In nice print, Meta acknowledges that the model of Maverick examined on LMArena isn’t the identical as what’s obtainable to the general public. Based on Meta’s personal supplies, it deployed an “experimental chat model” of Maverick to LMArena that was particularly “optimized for conversationality,” TechCrunch first reported.
“Meta’s interpretation of our coverage didn’t match what we anticipate from mannequin suppliers,” LMArena posted on X two days after the mannequin’s launch. “Meta ought to have made it clearer that ‘Llama-4-Maverick-03-26-Experimental’ was a custom-made mannequin to optimize for human desire. Because of that, we’re updating our leaderboard insurance policies to strengthen our dedication to honest, reproducible evaluations so this confusion doesn’t happen sooner or later.“
A spokesperson for Meta, Ashley Gabriel, stated in an emailed assertion that “we experiment with all sorts of customized variants.”
“‘Llama-4-Maverick-03-26-Experimental’ is a chat optimized model we experimented with that additionally performs nicely on LMArena,” Gabriel stated. “Now we have now launched our open supply model and can see how builders customise Llama 4 for their very own use instances. We’re excited to see what they may construct and stay up for their ongoing suggestions.”
Whereas what Meta did with Maverick isn’t explicitly towards LMArena’s guidelines, the location has shared issues about gaming the system and brought steps to “forestall overfitting and benchmark leakage.” When corporations can submit specially-tuned variations of their fashions for testing whereas releasing totally different variations to the general public, benchmark rankings like LMArena turn out to be much less significant as indicators of real-world efficiency.

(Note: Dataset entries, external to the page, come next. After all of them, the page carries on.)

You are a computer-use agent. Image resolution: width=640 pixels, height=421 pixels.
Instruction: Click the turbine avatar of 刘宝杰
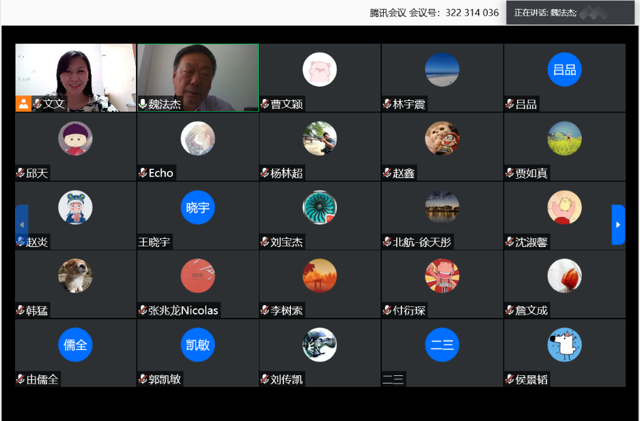pos(320,207)
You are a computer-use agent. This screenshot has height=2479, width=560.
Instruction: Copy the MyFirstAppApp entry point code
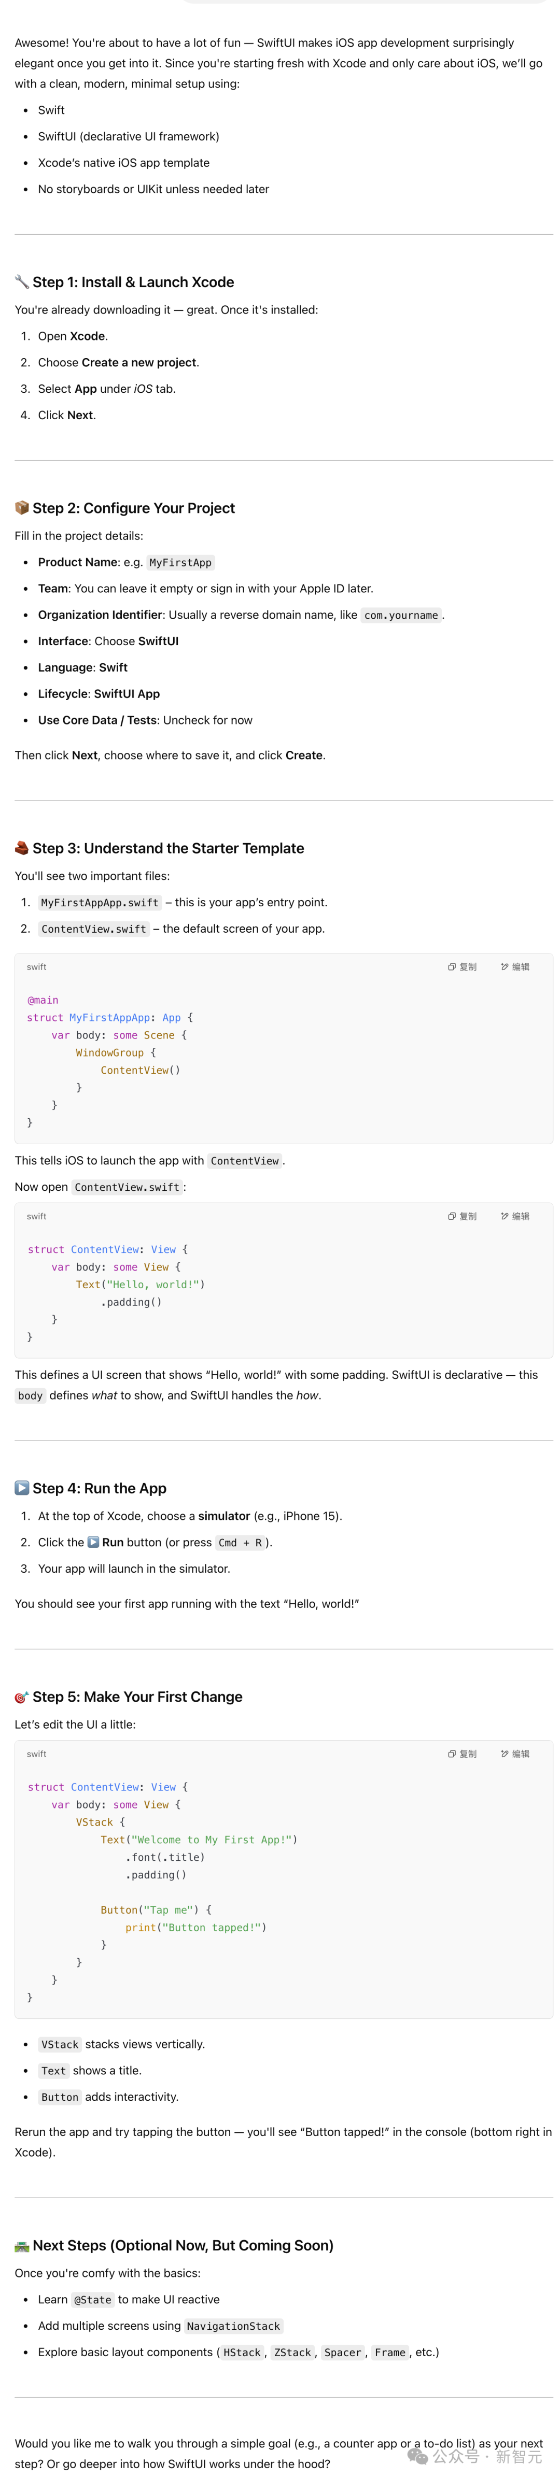(462, 967)
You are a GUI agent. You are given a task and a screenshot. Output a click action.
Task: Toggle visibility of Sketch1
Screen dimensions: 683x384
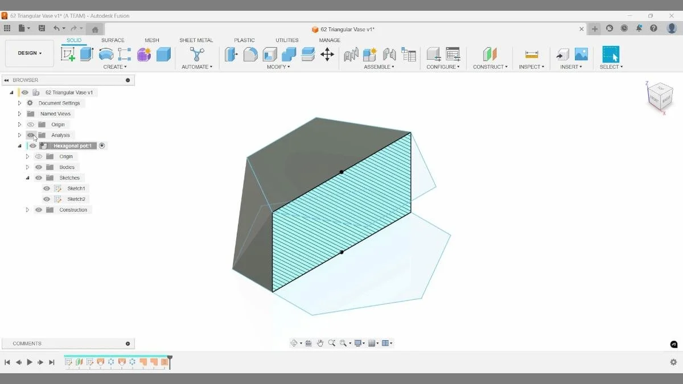pyautogui.click(x=46, y=188)
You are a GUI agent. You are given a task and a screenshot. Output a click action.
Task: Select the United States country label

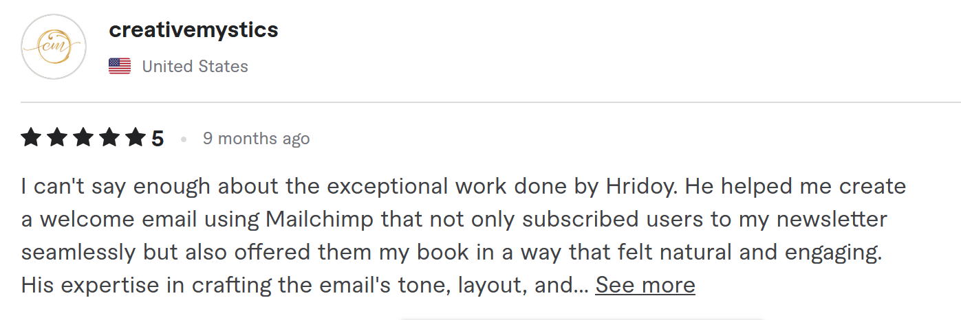(195, 67)
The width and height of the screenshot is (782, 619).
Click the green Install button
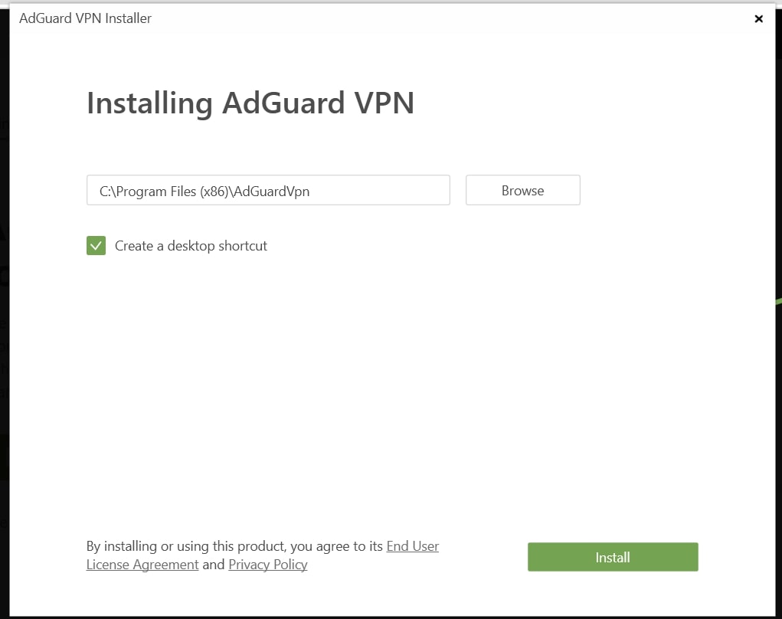point(613,558)
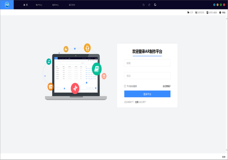The image size is (228, 160).
Task: Focus the 密码 password input field
Action: 147,75
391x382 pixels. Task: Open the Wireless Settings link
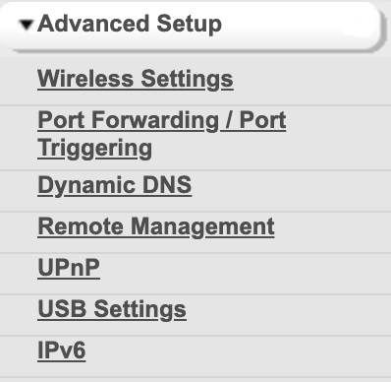[x=136, y=79]
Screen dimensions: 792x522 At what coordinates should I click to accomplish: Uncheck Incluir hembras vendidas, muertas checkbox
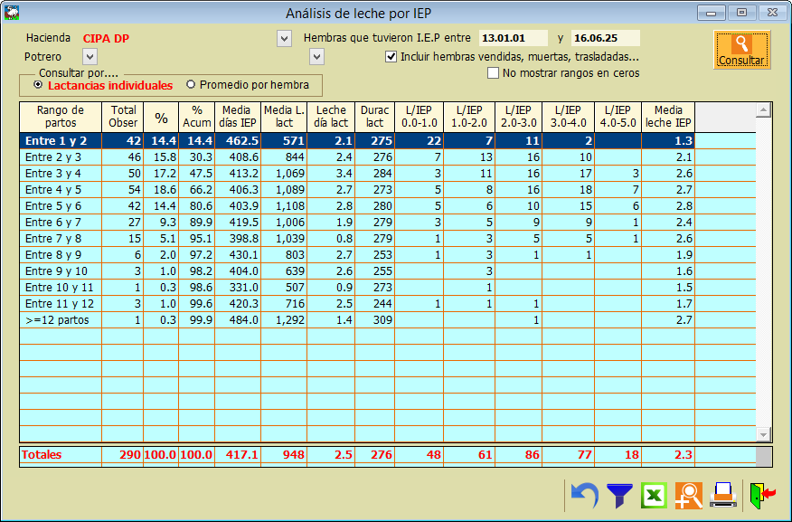391,56
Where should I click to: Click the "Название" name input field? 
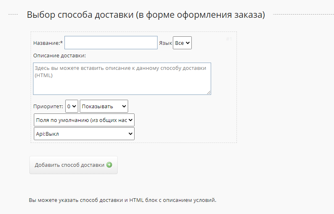click(x=111, y=43)
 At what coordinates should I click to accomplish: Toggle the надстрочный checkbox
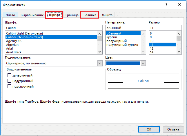[x=10, y=81]
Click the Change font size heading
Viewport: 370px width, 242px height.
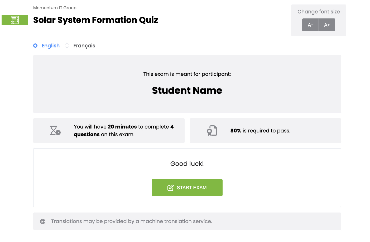[x=319, y=12]
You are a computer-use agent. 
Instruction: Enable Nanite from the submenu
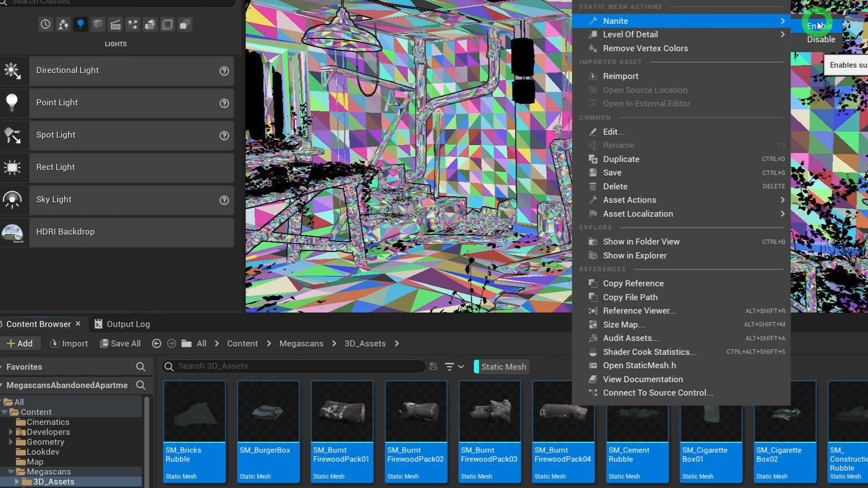pyautogui.click(x=819, y=26)
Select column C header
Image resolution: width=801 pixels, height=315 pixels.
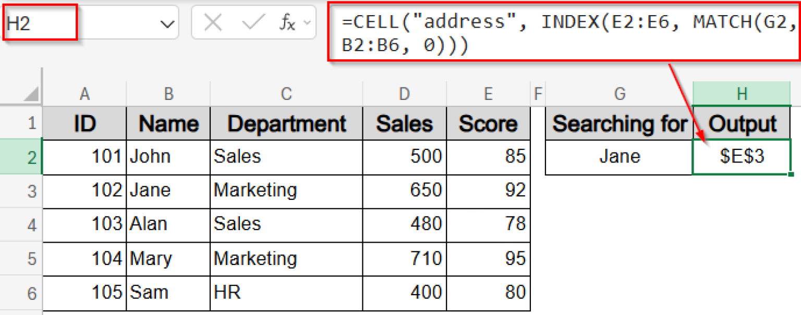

”It’s essentially the most extensively revered common benchmark as a result of the entire different ones suck,” impartial AI researcher Simon Willison tells The Verge. “When Llama 4 got here out, the truth that it got here second within the enviornment, simply after Gemini 2.5 Professional — that basically impressed me, and I’m kicking myself for not studying the small print.”
Shortly after Meta launched Maverick and Scout, the AI neighborhood began speaking a couple of rumor that Meta had additionally educated its Llama 4 fashions to carry out higher on benchmarks whereas hiding their actual limitations. VP of generative AI at Meta, Ahmad Al-Dahle, addressed the accusations in a submit on X: “We’ve additionally heard claims that we educated on take a look at units — that’s merely not true and we’d by no means try this. Our greatest understanding is that the variable high quality persons are seeing is because of needing to stabilize implementations.”
“It’s a really complicated launch typically.”
Some additionally observed that Llama 4 was launched at an odd time. Saturday doesn’t are typically when large AI information drops. After somebody on Threads requested why Llama 4 was launched over the weekend, Meta CEO Mark Zuckerberg replied: “That’s when it was prepared.”
“It’s a really complicated launch typically,” says Willison, who intently follows and paperwork AI fashions. “The mannequin rating that we bought there’s fully nugatory to me. I can’t even use the mannequin that they bought a excessive rating on.”
Meta’s path to releasing Llama 4 wasn’t precisely easy. Based on a current report from The Info, the corporate repeatedly pushed again the launch as a result of mannequin failing to satisfy inner expectations. These expectations are particularly excessive after DeepSeek, an open-source AI startup from China, launched an open-weight mannequin that generated a ton of buzz.
In the end, utilizing an optimized mannequin in LMArena places builders in a tough place. When deciding on fashions like Llama 4 for his or her functions, they naturally look to benchmarks for steering. However as is the case for Maverick, these benchmarks can mirror capabilities that aren’t really obtainable within the fashions that the general public can entry.
As AI growth accelerates, this episode reveals how benchmarks have gotten battlegrounds. It additionally reveals how Meta is raring to be seen as an AI chief, even when which means gaming the system.
Replace, April seventh: The story was up to date so as to add Meta’s assertion.